Wednesday, February 09, 2005

A Challenge, Part Deux

Lost in the kerfluffle over the exchanges between Juan Cole and Jonah Goldberg (here, here, here, here, here and here) has been a close examination of Cole's initial proposition, that the 1997 Iranian elections were "much more democratic" than the recent Iraqi elections. Of course, since Cole has focused on ad hominum attacks, rather than a reasoned argument, this is not surprising. Goldberg countered with a few cogent points, but Cole never returned the favor. So I thought I might try and return the fracas to its original point and issue another challenge (no, I don't know Arabic nor read extensively on Iraq, but as an American citizen, I like to think I know something about democracy).

This is how Cole puts the argument (which even Goldberg conceded was a "pretty good case," though not persuasive):

Goldberg criticizes me for saying that the 1997 presidential election in Iran was more democratic than the Jan. 30, 2005 election in Iraq. His complaint is that the four candidates for president were vetted and approved by Iran's Guardianship Council.
This seems like a rather good complaint. An election with pre-approved candidates is not exactly what we like to think of as democratic.

It is certainly the case that although Iran has elections, they are flawed because many candidates are excluded on ideological grounds. To say that, however, is not to say that the popular will can never unexpectedly make itself known in Iran. In the 1997 election the vetting was lax, and a relative liberal, Muhammad Khatami, was allowed to run. He had earlier been fired as minister of culture for being too liberal. He wrote about Habermas and civil society and democratization in Iran (he had lived in Germany several years and read Habermas in German).
At least Cole admits the obvious flaw in this system, but he excuses it by saying that the vetting was "lax." Somehow, that doesn't make me feel much better. Just because Khatami was a "relative liberal" does not change the fact that he was acceptable to the Mullahs, if perhaps not favored. And how do we know that the "popular will" was made known, since more liberal candidates were excluded? It is entirely reasonable to think that if given the option, the people might have voted for these candidates, yet the "popular will" was not allowed to exercise itself completely.

The four presidential candidates in Iran were all known by name, unlike the candidates for Iraq's parliament, most of whom remained anonymous to voters in the weeks leading up to the election. I'd say that is a sign of greater transparency in Iran. The Iranian participants were not in danger if they campaigned or ran, one of the criteria of a successful democratic election according to international watchdog groups. In this respect, too, Iran in that year was superior to Iraq in 2005.
The security concerns in Iraq certainly made for less than ideal circumstances, but one must remember that the election was for political parties in a proportional representation system. This means that people voted for parties, not candidates, which is a common system in Europe. True, it is normal for the parties to have publicly available lists of the candidates who will fill any seats they win, but the parties and their platforms were known. As for Iran, since they were pre-approved, who should the candidates be afraid of? Every controlled election in an autocratic state meets this criteria, by definition.

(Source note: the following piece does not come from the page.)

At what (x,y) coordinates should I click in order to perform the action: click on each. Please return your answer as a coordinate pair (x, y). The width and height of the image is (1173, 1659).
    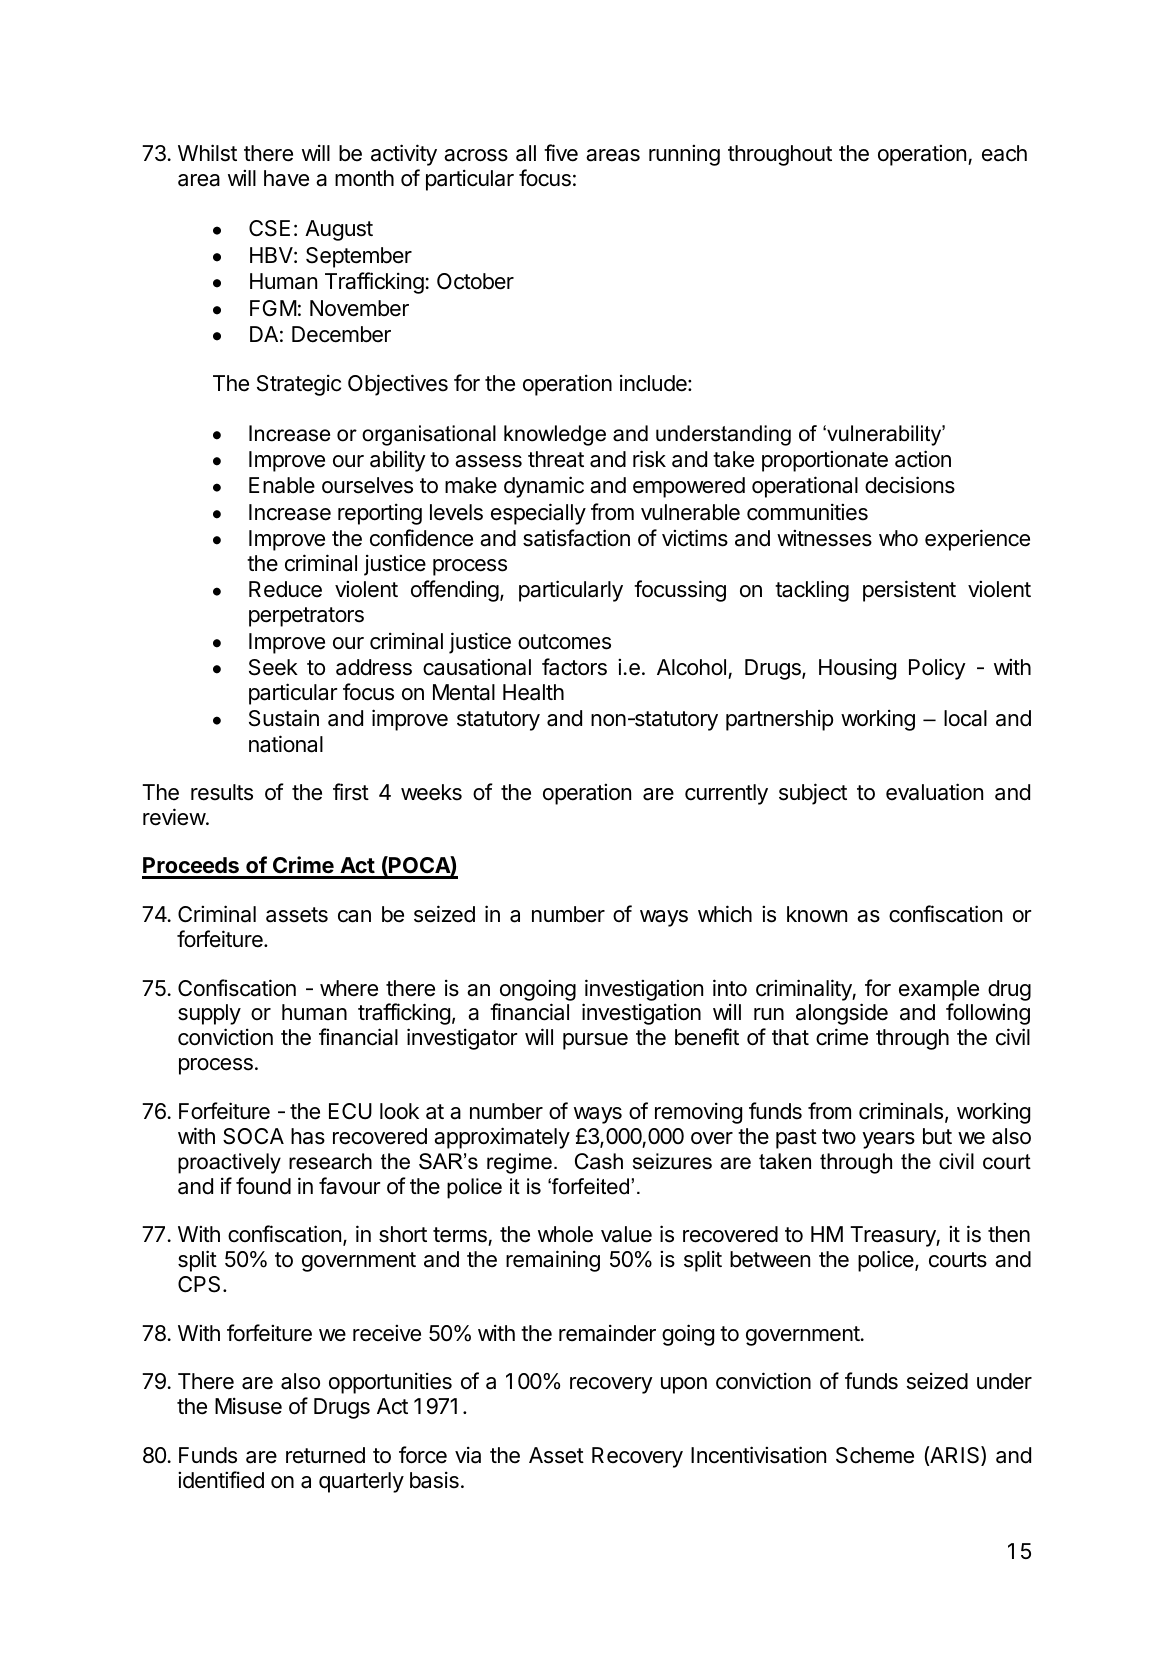
    Looking at the image, I should click on (1004, 153).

Khatami's victory in 1997 was a big surprise. He was put in by the youth vote and the women's vote, against the wishes of the hardline clerics. If a candidate wins who wasn't expected to, that is a sign of lack of manipulation of the results.
When you manipulate the input, who needs to manipulate the output? Khatami might not have been the favored candidate, but he met the threshold set by the ruling authority. Besides, as Goldberg pointed out, the Mullahs merely prevented Khatami from exercising any real authority. So what good was his election?

Khatami was elected by 69% of the Iranian electorate, and 76 percent of eligible voters voted. The latter number is higher than will be true for Iraq.
So? What is the relevance of turnout or size of victory? Saddam won with 100% of the vote. Was that more democratic than Iran?

In every way, from the transparency of candidates and platforms, to safe conditions for voters, to unexpected results, to the percentage of eligible voters who voted and the percentage of the electorate that directly chose Mr. Khatami, his election was more democratic than the elections just held in Iraq.
In every way? Generally, elections are considered valid if they are "free and fair." Iraq qualifies on both points, whereas Iran fails on both due to the prior screening of candidates and a controlled media. Cole has a point about security concerns and the anonymity of some candidates, which shows that the Iraqi elections were not perfect. But I would contend that an election open to any candidate and party trumps an election where only approved candidates can run, regardless of turnout or size of victory.

Now, using Cole's criteria for a democratic election, how would last November's U.S. election fare? As to percentage of electorate who voted, and size of victory, Iran beats the U.S. What about "unexpected" results? Since a vast majority of U.S. incumbents won at all levels, Iran beats us in this regard as well. Transparency of candidates is a wash, as well as safe voting conditions. So in three out of five criteria, Iran wins, and the other two are a tie. Therefore, Iran's elections were more democratic than ours!?!?

So my challenge to Prof. Cole is to defend the proposition that his criteria for a democratic election are valid, since it implies that Iran is more democratic than the U.S.